Bu adaylardan yüzlercesinin kendine has gerekçe ve hikâyeleri var, ne olursa olsun yönetime katılma istediği demokrasi açısından olumlu görülebilir.

Eskiden muhtarın vatandaş ile ilgili epey işi gücü vardı ve gelirleri de epey oluyordu,  şimdi o işler yok ama muhtar maaşı yine de insanlara cazip geliyor.

İlgili kanunlara göre  adaylığında sakınca bulunmayan muhtar adayının  icazet veya onay alacağı bir makam yoktur. Partiler muhtar adayı gösteremezler. En iyi tarafı bu.

Muhtarlar doğrudan halkın oyu ile seçilirler.
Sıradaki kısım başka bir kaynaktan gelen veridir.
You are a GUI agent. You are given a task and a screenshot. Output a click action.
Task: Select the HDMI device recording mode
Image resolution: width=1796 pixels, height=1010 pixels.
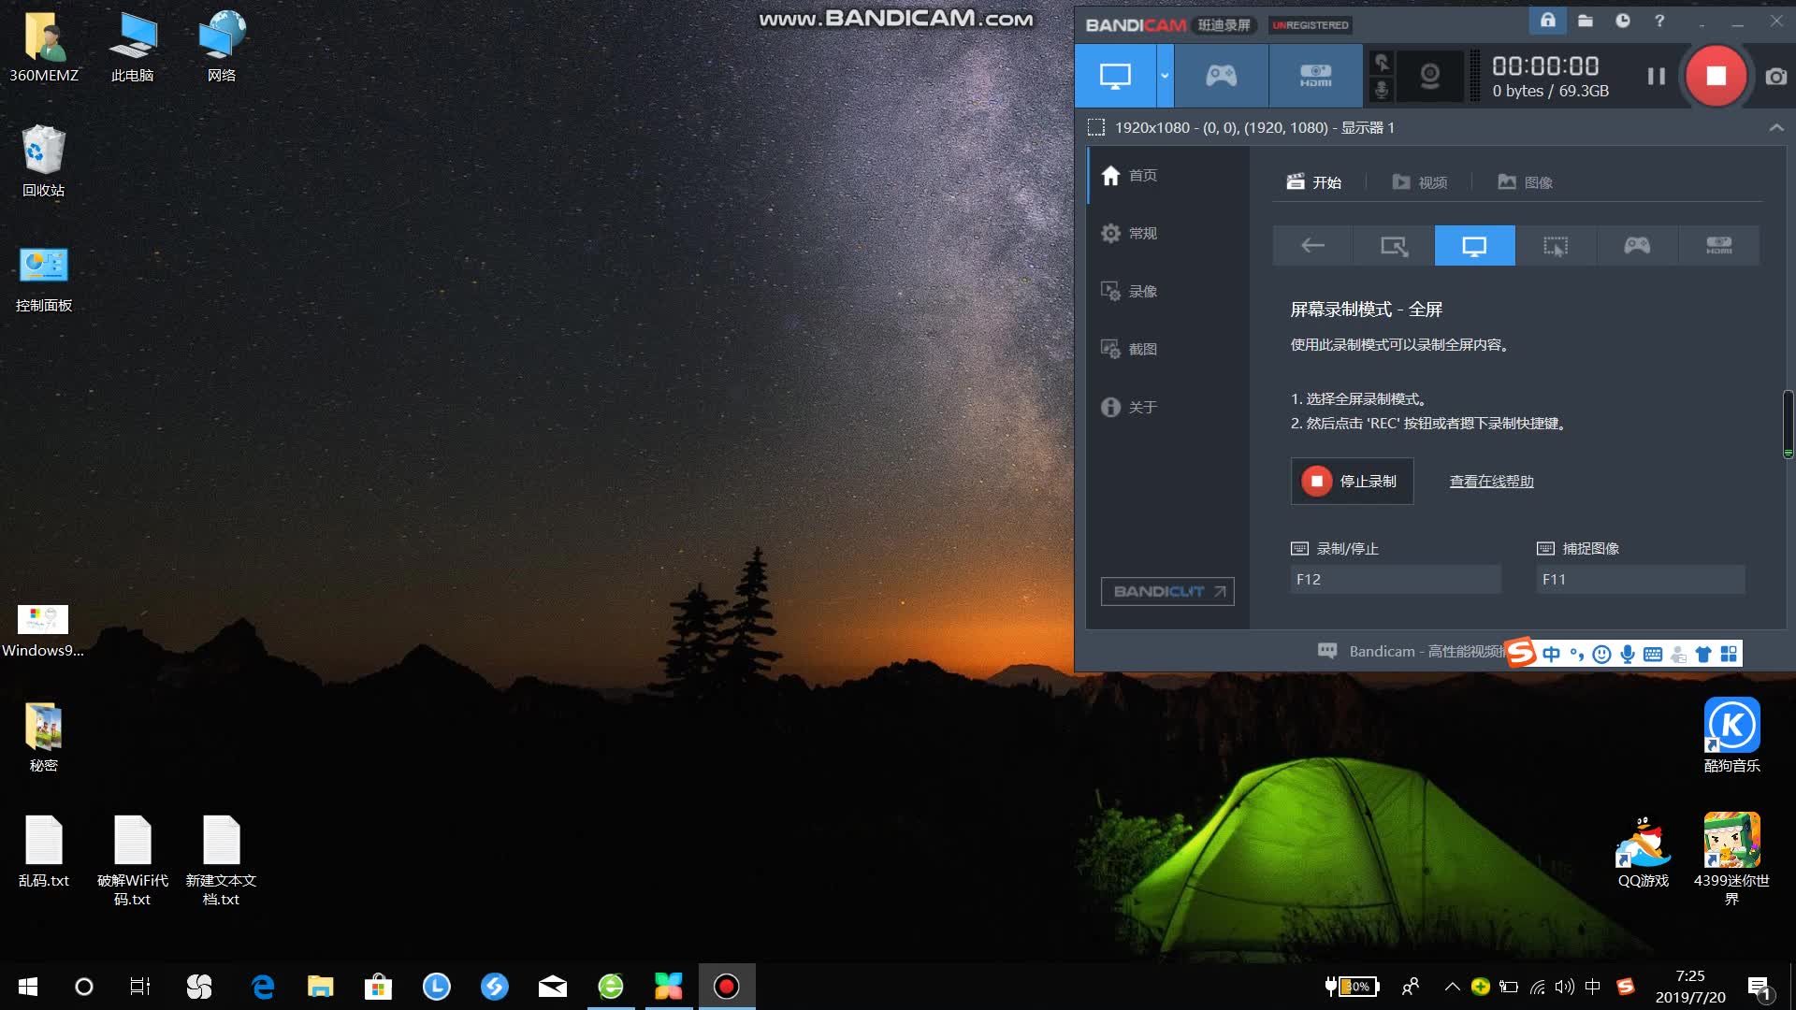[x=1316, y=76]
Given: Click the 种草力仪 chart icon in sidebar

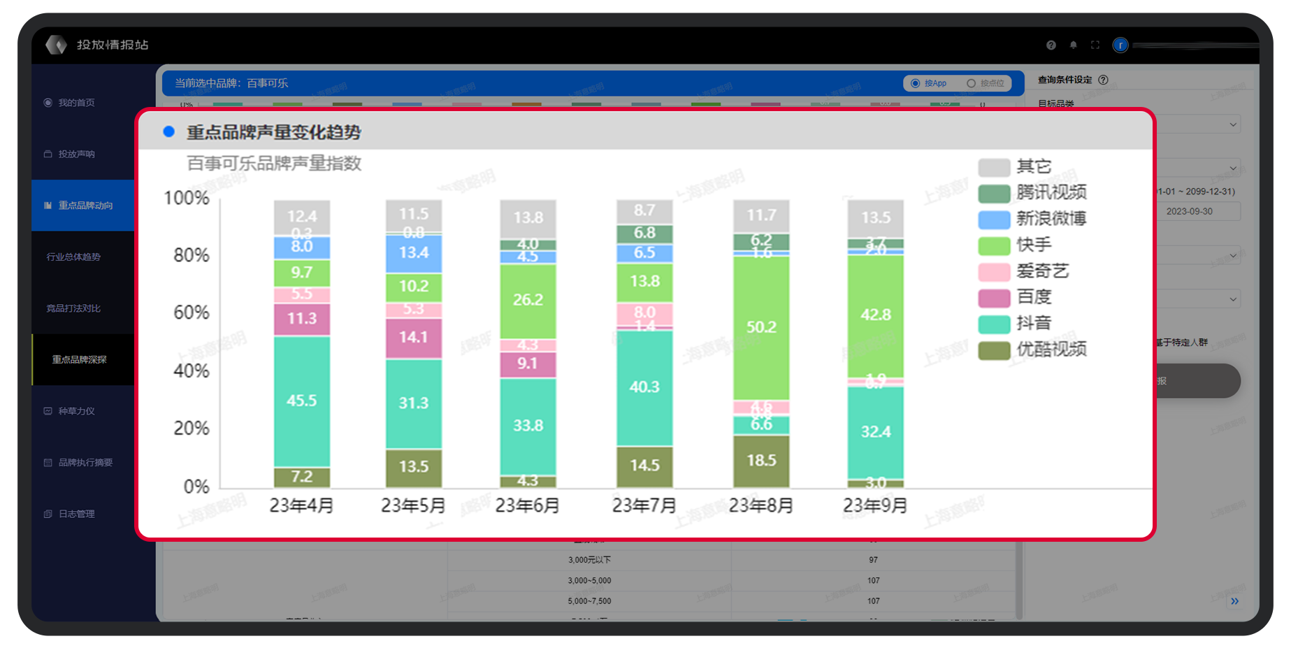Looking at the screenshot, I should click(x=48, y=411).
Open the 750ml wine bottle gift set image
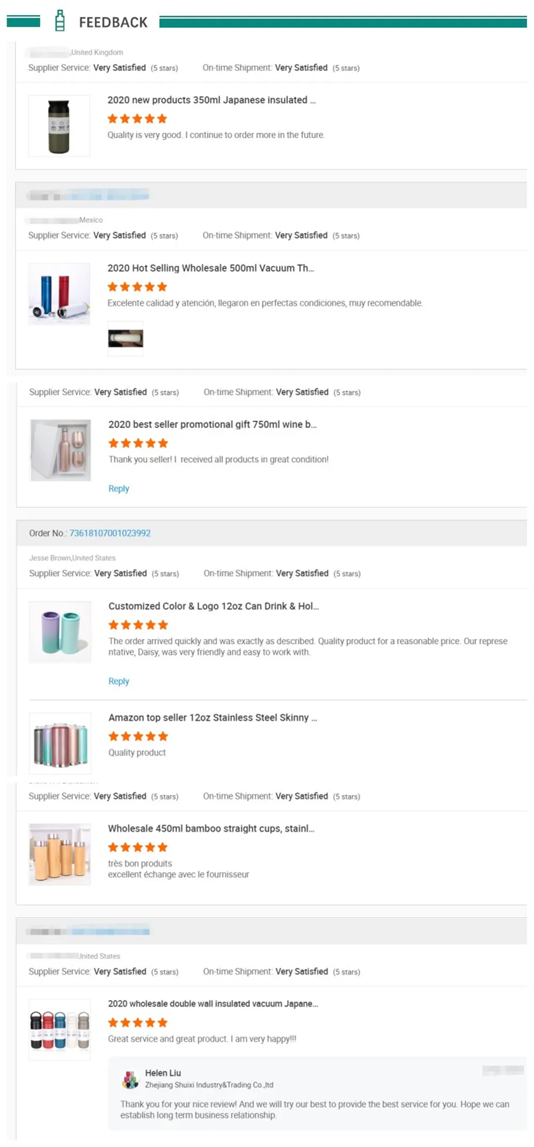This screenshot has width=534, height=1147. pos(60,450)
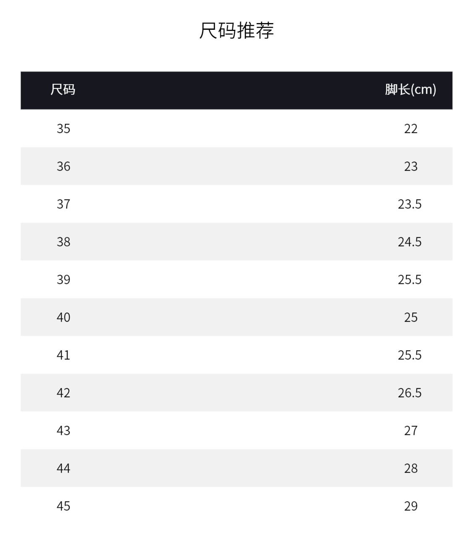The width and height of the screenshot is (472, 544).
Task: Click the foot length value 28
Action: pyautogui.click(x=411, y=468)
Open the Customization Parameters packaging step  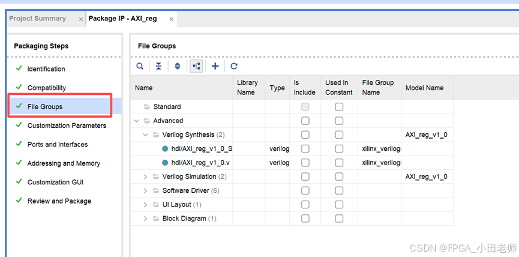[x=67, y=125]
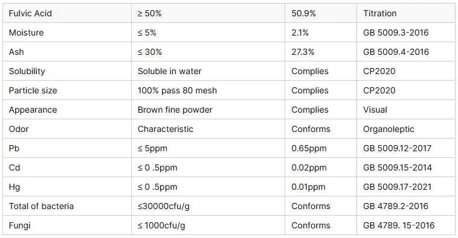Image resolution: width=458 pixels, height=238 pixels.
Task: Click the Cd row label
Action: click(x=15, y=168)
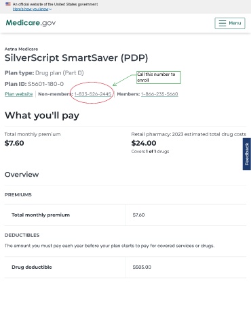Click the Drug deductible table row
251x325 pixels.
126,267
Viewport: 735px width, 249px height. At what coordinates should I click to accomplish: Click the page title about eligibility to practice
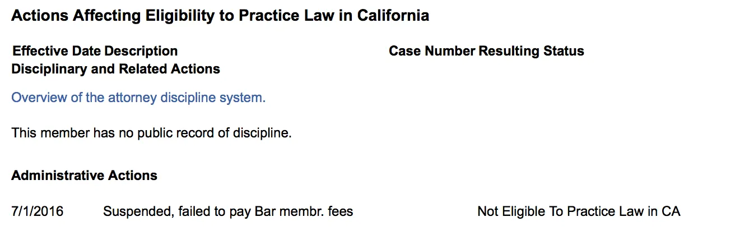[x=220, y=15]
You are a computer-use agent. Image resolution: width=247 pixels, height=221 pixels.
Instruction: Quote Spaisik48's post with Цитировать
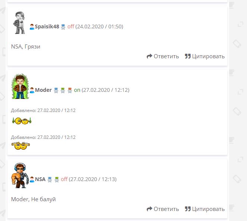205,56
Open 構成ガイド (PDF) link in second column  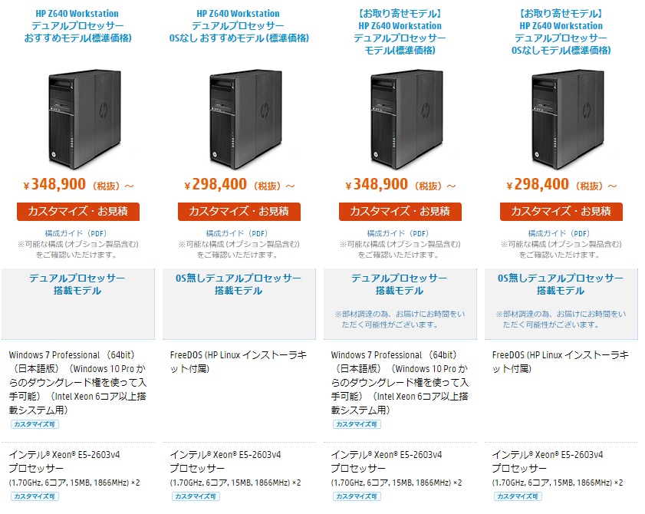(x=237, y=233)
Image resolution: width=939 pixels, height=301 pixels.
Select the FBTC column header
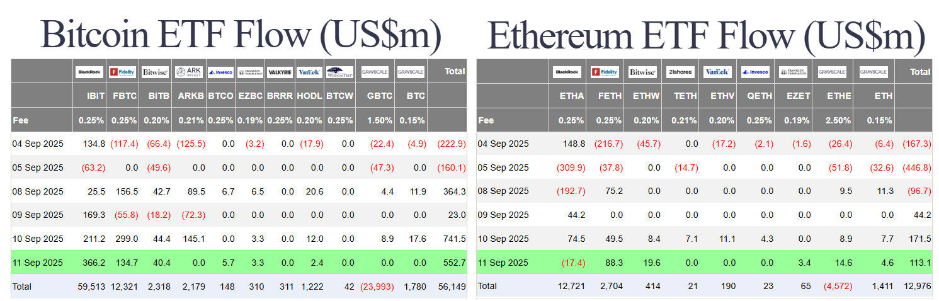pos(124,96)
Hatta aday olmayan bir kişinin muhtar seçilme hali vardır, örneğin mevcut adayı beğenmeyen seçmenler, mevcut adayının üstünü çizip başka bir ismi yazabilir ve mevcut adaydan oyu fazla çıkarsa muhtar seçilmiş olur. (Keşke Milletvekillerini de böyle seçsek)

Görevlerini iyi yapıp yapmadıkları konusunda hesap verme durumları pek yok, görevlerini iyi yaptılar ise tekrar tekrar seçilebilirler.

Toplumsal yapımız ve yasalardan kaynaklanan birçok eksikleri bulunsa da muhtar seçimlerine en demokratik seçimler diyebiliriz.

Çünkü seçim şekli yıllardır hiç bir değişikliğe uğramamış. Bilinen  en kolay seçme yöntemi olmasına rağmen yerel seçimler ile birlikte yapıldığı için, köyler hariç şehir merkezindeki büyük mahallelerde bazı seçmenlere angarya gibi gelebilir, bazı seçmenler muhtar adaylarını tanımadan rastgele oy kullanabilirler. 

Bu nedenle muhtarlık seçimleri, ayrı seçim ile seçilse çok daha farklı ve renkli seçim ortamlarına tanık oluruz.

En azından belediye başkan adaylarının gölgesinde kalmazlar.